▶ _Records shown_
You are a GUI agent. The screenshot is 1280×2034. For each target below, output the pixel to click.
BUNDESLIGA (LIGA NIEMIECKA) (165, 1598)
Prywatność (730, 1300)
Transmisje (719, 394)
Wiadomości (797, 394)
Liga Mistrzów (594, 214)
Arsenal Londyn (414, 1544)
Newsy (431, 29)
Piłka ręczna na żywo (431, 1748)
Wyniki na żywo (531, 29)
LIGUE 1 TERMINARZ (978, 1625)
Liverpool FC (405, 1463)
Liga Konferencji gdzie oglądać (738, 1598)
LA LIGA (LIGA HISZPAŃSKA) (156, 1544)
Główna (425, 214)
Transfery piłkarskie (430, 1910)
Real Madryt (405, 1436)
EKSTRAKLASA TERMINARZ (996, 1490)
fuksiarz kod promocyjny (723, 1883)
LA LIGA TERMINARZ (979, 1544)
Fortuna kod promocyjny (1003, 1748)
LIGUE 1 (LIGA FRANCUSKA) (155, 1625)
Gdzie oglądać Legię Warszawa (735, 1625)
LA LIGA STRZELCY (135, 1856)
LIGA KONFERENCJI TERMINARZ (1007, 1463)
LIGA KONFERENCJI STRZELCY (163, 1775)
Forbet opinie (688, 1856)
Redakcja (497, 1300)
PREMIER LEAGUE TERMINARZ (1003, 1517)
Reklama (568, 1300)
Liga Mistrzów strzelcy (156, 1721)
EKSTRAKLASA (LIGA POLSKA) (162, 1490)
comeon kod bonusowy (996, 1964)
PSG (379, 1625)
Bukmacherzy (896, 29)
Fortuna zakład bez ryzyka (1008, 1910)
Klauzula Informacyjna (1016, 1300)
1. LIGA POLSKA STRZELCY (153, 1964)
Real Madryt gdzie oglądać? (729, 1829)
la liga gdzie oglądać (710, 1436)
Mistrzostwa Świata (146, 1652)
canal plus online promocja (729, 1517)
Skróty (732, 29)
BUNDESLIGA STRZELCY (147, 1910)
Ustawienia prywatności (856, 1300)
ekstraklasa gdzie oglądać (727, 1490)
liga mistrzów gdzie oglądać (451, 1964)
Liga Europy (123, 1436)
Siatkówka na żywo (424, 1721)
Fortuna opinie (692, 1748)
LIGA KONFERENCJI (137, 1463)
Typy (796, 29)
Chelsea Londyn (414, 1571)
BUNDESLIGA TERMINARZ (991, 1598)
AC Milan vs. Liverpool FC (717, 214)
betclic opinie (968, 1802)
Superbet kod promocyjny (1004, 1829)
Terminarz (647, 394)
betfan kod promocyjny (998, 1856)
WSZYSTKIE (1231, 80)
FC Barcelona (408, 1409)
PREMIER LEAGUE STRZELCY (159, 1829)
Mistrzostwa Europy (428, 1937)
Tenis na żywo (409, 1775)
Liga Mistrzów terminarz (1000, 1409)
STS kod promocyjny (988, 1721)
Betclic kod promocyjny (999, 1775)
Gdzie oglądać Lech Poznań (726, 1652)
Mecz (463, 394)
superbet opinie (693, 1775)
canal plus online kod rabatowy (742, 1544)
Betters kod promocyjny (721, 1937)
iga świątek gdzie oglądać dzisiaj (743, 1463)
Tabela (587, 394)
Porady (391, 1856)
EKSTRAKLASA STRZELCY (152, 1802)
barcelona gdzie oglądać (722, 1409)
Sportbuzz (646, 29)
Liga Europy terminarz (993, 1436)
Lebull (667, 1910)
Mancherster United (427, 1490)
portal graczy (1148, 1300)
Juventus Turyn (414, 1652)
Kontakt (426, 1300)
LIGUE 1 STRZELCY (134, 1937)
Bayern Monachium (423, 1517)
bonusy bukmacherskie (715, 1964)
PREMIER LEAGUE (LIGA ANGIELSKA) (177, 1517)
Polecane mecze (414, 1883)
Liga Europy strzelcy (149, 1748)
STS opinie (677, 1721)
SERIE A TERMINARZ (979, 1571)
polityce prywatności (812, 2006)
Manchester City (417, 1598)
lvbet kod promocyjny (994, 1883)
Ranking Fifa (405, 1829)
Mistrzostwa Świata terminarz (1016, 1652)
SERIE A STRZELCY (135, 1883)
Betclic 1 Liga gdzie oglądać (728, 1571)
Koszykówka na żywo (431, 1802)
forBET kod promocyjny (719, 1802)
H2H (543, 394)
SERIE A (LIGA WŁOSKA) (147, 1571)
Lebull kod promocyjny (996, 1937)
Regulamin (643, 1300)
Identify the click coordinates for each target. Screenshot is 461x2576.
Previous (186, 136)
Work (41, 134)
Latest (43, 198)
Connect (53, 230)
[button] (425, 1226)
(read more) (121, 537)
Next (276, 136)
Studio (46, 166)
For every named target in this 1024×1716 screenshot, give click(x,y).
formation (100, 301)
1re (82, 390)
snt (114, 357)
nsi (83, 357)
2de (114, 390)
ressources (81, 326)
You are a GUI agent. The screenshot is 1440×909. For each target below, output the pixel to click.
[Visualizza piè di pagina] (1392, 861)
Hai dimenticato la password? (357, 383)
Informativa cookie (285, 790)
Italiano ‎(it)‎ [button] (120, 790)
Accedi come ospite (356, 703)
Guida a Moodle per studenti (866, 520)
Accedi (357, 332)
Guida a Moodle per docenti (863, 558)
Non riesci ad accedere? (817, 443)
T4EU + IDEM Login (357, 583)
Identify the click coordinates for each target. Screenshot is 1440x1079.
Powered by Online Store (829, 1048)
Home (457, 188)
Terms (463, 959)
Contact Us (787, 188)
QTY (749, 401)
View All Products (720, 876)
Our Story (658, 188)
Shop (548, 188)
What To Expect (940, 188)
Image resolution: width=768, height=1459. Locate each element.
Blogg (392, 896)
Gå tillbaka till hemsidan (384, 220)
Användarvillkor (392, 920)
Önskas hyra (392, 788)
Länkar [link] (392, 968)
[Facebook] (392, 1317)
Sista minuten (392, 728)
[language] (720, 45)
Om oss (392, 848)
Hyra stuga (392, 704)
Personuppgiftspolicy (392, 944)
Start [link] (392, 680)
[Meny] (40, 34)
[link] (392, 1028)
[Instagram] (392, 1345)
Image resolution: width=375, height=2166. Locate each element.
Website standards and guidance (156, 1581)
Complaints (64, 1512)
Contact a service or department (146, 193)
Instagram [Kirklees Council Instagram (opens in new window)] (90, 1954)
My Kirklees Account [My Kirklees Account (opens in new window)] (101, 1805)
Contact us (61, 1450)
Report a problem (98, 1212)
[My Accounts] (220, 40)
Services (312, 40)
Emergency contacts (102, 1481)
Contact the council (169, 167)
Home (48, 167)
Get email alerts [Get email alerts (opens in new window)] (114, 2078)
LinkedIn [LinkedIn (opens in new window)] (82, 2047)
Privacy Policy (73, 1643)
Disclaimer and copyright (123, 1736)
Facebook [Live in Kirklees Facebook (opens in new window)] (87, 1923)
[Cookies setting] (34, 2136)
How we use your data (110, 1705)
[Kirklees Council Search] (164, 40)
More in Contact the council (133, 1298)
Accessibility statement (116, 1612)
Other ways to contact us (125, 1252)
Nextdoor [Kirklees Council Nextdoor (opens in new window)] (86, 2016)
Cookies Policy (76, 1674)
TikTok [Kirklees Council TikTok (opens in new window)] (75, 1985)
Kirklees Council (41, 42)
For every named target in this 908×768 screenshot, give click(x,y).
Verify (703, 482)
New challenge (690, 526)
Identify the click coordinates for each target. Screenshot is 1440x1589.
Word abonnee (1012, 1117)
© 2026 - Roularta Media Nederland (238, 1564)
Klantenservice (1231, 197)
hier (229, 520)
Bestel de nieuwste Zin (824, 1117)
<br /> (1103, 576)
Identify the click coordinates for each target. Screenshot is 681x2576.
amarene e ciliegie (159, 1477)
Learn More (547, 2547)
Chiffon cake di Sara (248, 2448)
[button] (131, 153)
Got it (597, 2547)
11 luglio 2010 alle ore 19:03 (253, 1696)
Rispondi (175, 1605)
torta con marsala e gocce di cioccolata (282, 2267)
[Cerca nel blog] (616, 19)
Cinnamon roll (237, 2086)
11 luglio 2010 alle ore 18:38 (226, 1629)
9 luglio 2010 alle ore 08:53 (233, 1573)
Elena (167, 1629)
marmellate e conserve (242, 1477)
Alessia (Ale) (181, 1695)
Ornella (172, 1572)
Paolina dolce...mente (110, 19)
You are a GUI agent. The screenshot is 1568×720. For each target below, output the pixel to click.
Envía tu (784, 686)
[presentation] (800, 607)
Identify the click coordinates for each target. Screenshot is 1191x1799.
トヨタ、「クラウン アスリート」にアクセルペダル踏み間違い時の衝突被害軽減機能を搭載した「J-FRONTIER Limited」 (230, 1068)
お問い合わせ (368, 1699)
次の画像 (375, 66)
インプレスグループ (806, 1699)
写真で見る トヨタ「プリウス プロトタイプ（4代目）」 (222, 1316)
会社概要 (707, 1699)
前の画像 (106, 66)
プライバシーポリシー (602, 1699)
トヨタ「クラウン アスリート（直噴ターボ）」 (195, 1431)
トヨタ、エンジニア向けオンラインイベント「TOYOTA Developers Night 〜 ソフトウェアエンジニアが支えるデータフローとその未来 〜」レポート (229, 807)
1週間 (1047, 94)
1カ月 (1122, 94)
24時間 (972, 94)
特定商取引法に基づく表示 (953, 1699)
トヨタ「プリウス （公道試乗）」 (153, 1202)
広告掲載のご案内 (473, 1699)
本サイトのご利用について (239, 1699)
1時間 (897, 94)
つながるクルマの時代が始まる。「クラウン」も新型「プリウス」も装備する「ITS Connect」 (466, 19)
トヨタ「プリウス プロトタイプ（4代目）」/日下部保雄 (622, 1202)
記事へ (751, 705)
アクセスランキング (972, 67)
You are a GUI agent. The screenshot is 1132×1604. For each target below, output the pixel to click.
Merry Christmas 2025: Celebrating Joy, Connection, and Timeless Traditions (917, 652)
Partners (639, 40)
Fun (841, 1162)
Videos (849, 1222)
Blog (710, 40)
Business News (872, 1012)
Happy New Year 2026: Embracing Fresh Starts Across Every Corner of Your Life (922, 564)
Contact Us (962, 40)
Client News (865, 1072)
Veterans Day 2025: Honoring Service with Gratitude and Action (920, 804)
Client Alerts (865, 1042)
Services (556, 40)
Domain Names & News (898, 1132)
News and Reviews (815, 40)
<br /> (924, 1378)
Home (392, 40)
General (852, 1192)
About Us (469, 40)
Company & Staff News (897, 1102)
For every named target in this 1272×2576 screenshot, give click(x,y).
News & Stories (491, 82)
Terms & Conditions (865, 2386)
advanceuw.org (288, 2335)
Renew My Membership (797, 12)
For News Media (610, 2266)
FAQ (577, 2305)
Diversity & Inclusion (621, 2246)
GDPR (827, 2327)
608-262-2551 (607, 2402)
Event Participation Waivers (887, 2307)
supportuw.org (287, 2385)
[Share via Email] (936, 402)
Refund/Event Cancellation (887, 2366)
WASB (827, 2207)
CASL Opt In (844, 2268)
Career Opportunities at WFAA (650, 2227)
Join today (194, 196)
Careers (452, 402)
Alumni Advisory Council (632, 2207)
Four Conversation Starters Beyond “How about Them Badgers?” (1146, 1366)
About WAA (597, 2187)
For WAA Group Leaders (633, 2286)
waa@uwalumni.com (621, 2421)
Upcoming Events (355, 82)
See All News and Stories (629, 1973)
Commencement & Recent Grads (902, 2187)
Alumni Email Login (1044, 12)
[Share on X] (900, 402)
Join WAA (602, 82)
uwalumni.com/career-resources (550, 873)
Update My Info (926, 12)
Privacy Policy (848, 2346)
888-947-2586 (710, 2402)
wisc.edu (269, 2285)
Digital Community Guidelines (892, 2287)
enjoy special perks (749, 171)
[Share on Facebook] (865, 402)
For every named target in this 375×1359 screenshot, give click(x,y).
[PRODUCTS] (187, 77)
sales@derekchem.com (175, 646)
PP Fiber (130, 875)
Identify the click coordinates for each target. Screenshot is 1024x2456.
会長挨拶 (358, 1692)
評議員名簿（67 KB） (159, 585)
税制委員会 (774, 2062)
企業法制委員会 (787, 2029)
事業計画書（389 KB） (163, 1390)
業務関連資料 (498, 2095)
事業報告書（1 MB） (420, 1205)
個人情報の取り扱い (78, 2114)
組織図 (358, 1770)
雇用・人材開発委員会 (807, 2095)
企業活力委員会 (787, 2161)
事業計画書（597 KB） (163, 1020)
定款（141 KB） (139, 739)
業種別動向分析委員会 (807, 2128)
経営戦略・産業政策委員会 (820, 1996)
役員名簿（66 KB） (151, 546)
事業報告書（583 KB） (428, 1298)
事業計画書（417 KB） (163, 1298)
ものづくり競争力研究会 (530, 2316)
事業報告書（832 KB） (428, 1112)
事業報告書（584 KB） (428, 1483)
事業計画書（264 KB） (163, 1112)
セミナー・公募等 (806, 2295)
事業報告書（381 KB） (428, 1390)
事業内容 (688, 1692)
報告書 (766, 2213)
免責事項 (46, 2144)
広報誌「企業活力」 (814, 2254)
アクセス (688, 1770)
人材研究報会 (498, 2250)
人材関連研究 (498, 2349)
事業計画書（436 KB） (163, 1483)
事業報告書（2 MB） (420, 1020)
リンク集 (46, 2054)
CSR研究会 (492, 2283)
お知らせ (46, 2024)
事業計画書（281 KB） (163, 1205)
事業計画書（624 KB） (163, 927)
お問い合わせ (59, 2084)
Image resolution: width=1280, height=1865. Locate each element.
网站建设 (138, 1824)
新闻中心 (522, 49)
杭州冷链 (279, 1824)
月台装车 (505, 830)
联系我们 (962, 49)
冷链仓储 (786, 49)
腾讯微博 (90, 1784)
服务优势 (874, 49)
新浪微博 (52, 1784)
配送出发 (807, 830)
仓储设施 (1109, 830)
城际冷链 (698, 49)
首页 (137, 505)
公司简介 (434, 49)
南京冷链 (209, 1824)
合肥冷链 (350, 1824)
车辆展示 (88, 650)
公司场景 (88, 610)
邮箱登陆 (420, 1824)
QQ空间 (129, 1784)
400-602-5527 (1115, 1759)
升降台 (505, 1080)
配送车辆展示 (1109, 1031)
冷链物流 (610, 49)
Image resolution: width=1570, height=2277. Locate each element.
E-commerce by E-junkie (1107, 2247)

▶ _What is needed_
Copy everything in the records from the line containing "Screenshot is 1440x1079." down to the line containing "Hyra stuga (392, 704)", swapping "Our Story" for "About Us" and leaving the rest unchanged.

▶ _Response below_
Identify the click coordinates for each target. Screenshot is 1440x1079.
Powered by Online Store (829, 1048)
Home (457, 188)
Terms (463, 959)
Contact Us (787, 188)
QTY (749, 401)
View All Products (720, 876)
About Us (658, 188)
Shop (548, 188)
What To Expect (940, 188)
Image resolution: width=768, height=1459. Locate each element.
Blogg (392, 896)
Gå tillbaka till hemsidan (384, 220)
Användarvillkor (392, 920)
Önskas hyra (392, 788)
Länkar [link] (392, 968)
[Facebook] (392, 1317)
Sista minuten (392, 728)
[language] (720, 45)
Om oss (392, 848)
Hyra stuga (392, 704)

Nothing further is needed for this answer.